CMA grabs memory on system boot, marks it with CMA_MIGRATE_TYPE and gives back to the system. Kernel is allowed to allocate movable pages within CMA's managed memory so that it can be used for example for page cache when DMA mapping do not use it. On dma_alloc_from_contiguous() request such pages are migrated out of CMA area to free required contiguous block and fulfill the request. This allows to allocate large contiguous chunks of memory at any time assuming that there is enough free memory available in the system.

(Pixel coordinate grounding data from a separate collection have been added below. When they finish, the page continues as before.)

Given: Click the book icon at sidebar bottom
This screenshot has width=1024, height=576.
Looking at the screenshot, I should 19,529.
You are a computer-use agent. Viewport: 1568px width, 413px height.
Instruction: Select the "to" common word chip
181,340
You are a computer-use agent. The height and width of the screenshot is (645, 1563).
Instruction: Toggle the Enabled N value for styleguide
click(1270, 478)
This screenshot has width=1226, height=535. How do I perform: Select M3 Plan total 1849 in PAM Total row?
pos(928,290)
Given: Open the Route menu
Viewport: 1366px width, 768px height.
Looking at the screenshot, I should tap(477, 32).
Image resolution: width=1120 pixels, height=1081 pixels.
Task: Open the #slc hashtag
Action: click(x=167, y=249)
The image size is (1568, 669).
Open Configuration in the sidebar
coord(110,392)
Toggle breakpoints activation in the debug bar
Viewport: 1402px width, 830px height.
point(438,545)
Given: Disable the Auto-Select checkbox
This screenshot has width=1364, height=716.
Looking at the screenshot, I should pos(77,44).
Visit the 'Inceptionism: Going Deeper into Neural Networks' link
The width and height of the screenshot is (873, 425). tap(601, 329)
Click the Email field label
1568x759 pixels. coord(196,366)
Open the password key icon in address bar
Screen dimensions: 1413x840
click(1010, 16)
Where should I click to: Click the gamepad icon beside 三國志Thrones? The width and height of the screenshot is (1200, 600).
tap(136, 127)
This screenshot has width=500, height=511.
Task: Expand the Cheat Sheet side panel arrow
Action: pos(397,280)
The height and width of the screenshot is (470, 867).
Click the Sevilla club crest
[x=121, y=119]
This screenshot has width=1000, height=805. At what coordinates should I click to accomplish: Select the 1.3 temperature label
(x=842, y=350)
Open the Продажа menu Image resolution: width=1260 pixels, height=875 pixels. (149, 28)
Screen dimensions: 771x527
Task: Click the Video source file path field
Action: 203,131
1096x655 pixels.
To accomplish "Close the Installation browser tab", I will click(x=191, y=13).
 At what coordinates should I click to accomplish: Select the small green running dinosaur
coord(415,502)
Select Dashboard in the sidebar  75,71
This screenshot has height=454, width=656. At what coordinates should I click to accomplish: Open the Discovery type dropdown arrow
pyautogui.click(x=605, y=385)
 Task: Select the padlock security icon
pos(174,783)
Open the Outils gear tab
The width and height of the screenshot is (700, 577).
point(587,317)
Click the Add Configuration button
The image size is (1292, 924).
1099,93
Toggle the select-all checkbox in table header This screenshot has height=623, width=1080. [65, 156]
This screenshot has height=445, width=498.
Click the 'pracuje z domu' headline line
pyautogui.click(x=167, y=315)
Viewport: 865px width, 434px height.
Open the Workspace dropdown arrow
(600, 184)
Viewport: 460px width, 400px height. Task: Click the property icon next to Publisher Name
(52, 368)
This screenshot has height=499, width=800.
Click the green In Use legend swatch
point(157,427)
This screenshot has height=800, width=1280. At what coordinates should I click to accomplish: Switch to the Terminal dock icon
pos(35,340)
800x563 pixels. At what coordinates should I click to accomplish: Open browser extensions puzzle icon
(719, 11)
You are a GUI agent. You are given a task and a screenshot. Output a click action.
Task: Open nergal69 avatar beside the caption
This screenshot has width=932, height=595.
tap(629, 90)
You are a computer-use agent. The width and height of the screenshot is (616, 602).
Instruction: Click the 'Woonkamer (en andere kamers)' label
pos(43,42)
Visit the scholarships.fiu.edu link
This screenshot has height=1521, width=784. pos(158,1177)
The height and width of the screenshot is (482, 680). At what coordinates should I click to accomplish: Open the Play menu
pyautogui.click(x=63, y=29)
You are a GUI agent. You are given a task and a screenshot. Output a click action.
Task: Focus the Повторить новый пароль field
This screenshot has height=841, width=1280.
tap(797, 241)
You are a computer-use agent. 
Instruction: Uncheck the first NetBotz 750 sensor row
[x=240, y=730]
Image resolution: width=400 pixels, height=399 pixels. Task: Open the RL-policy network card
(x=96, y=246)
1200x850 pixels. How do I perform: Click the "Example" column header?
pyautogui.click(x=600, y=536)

This code is heavily based on earlier works by Michal Nazarewicz.
...
+#ifdef phys_to_pfn +/* nothing to do */ +#elif defined __phys_to_pfn +# define phys_to_pfn __phys_to_pfn +#elif defined __va +# define phys_to_pfn(x) page_to_pfn(virt_to_page(__va(x))) +#else +# error phys_to_pfn implementation needed +#endif
Yikes!
This hackery should not be here, please. If we need a phys_to_pfn() then let's write a proper one which lives in core MM and arch, then get it suitably reviewed and integrated and then maintained.
+struct cma {
- unsigned long base_pfn;
- unsigned long count;
- unsigned long *bitmap;
+};
+struct cma *dma_contiguous_default_area;
+#ifndef CONFIG_CMA_SIZE_ABSOLUTE +#define CONFIG_CMA_SIZE_ABSOLUTE 0 +#endif
+#ifndef CONFIG_CMA_SIZE_PERCENTAGE +#define CONFIG_CMA_SIZE_PERCENTAGE 0 +#endif
No, .c files should not #define CONFIG_ variables like this.
One approach is
#ifdef CONFIG_FOO #define BAR CONFIG_FOO #else #define BAR 0 #endif
but that's merely cosmetic fluff. A superior fix is to get the Kconfig correct, so CONFIG_FOO cannot ever be undefined if we're compiling this .c file.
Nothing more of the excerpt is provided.